Bluetooth Low Energy Mesh Network For IoT Solutions

This is my thesis project which presents the design, implementation, and optimization of a Bluetooth Low Energy (BLE) Mesh network using Nordic Semiconductor nRF52-DK boards for real time environmental monitoring. The research focuses on developing firmware and integrating communication protocols to ensure efficient and reliable data transfer across the network. The key objectives include optimizing the network's scalability and reliability, evaluated through practical experiments. The study systematically assesses the Packet Loss Ratio (PLR) at each network node, identifying potential bottlenecks and inefficiencies that could hinder large scale deployments. To this end, four scenarios were tested: (1) a single link performance with one broadcaster and 3 listeners, (2) a chain topology with one broadcaster, three relays, and one listener, (3) a mesh network with two relays, two listeners and one broadcaster, and (4) a hybrid topology with multi-hop configuration with redundant communication pathways. These scenarios were designed to analyze the impact of relay effectiveness, multipath delivery, and multi-hop communication on network performance in both outdoor and indoor environments. The results indicate that the optimized BLE Mesh network architecture significantly enhances data accuracy, reliability, and scalability, making it well suited for environmental monitoring applications. The practical experiments validate the network's real world functionality and demonstrate its potential for integration into larger IoT systems. In conclusion, this thesis advances BLE Mesh networking technology by providing scalable, reliable solutions for environmental monitoring, with broader implications for industries such as smart buildings and industrial facilities. Click here to download the presentation of the project

Technologies and tools used:

1. Nordic Semiconductor nRF52-DK Boards

The primary hardware used for creating and testing the Bluetooth Low Energy (BLE) mesh network for environmental monitoring.

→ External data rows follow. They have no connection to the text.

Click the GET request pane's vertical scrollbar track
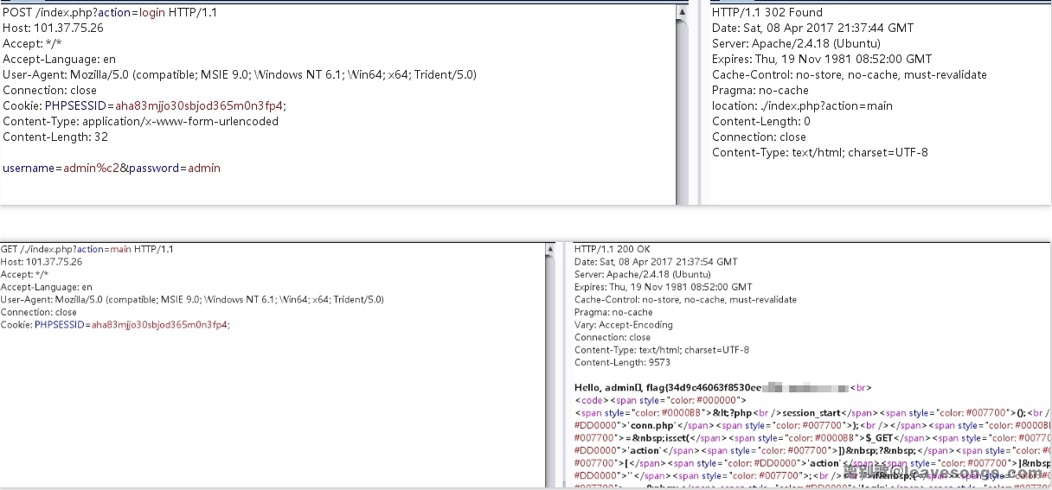The width and height of the screenshot is (1052, 490). click(550, 372)
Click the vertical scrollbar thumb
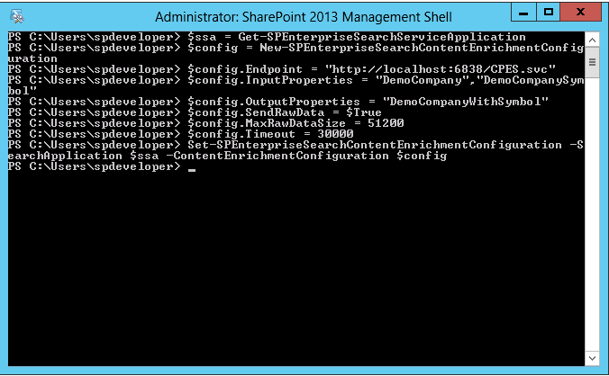This screenshot has height=376, width=609. tap(592, 59)
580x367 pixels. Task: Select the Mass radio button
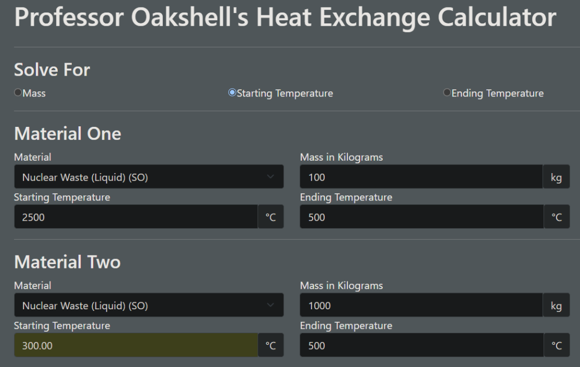click(x=18, y=93)
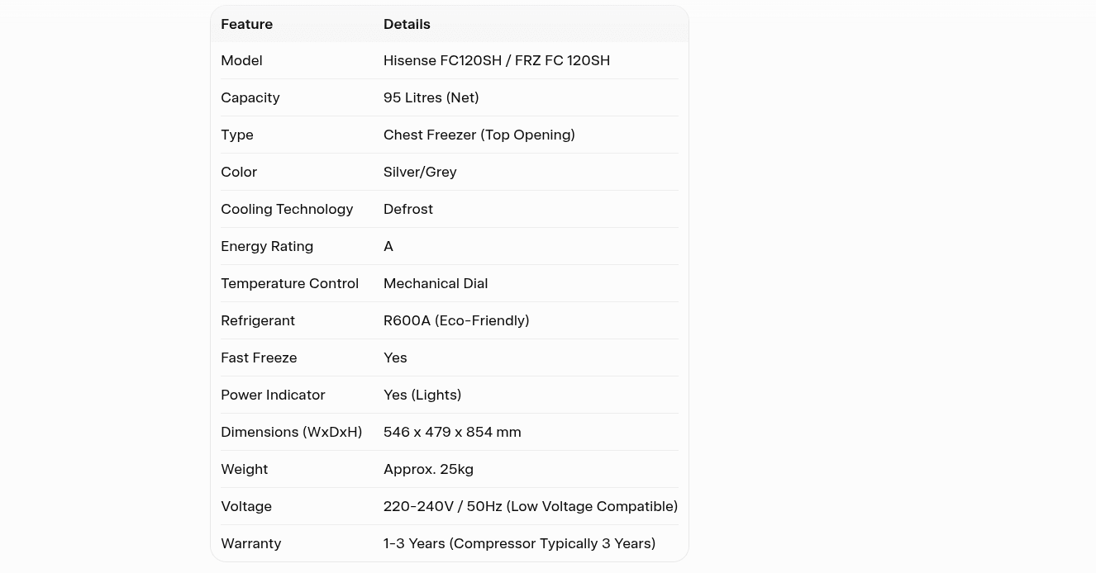Click the Defrost value cell

tap(408, 209)
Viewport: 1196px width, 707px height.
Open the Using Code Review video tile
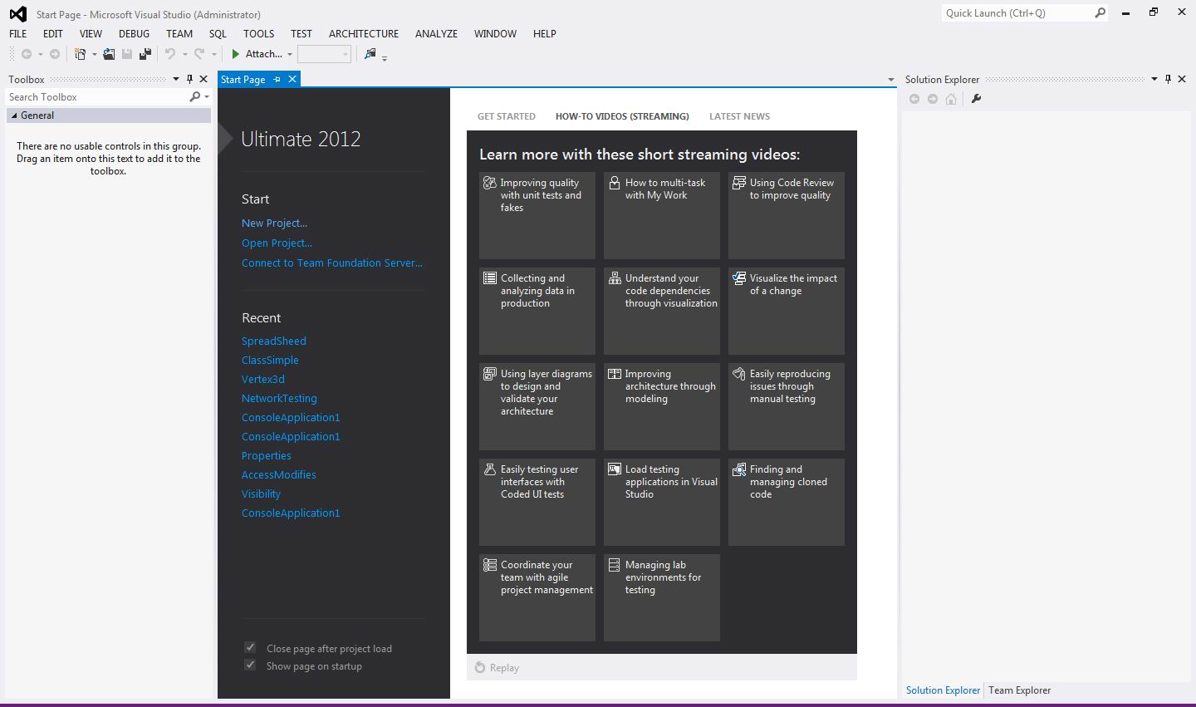(x=786, y=215)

2. Bluetooth Mesh Protocol

The communication protocol that supports many-to-many communication within a BLE mesh network, essential for creating a scalable and reliable system.

3. nRF52832 SoC

This System-on-Chip integrates the ARM Cortex-M4 processor with BLE capabilities, enabling the development of scalable IoT applications.

4. nRF5 SDK for Mesh

A software development kit designed for building Bluetooth mesh applications on nRF52 hardware, providing necessary APIs and libraries.

5. nRF Connect SDK

A suite of tools and libraries for developing BLE applications on the nRF52 series, facilitating integration and firmware development.

6. nRF Sniffer

Used for capturing and analyzing BLE packets, allowing for real-time network performance analysis and debugging.

7. nRF Mesh App

A mobile app that allows users to provision, configure, and control Bluetooth mesh networks through a smartphone interface.

8. Wireshark

A network protocol analyzer utilized to capture and analyze the data flow within the BLE mesh network, providing insights into packet transmission.

9. SEGGER J-Link

A hardware debugger that facilitates firmware development and debugging on the nRF52-DK boards.

10. Multi-hop Relay Mechanism

A networking technique used to extend the communication range by allowing nodes to relay messages across the BLE mesh network.

11. Environmental Sensors

Hardware components integrated into the mesh network to monitor real-time parameters like temperature, humidity, and air quality.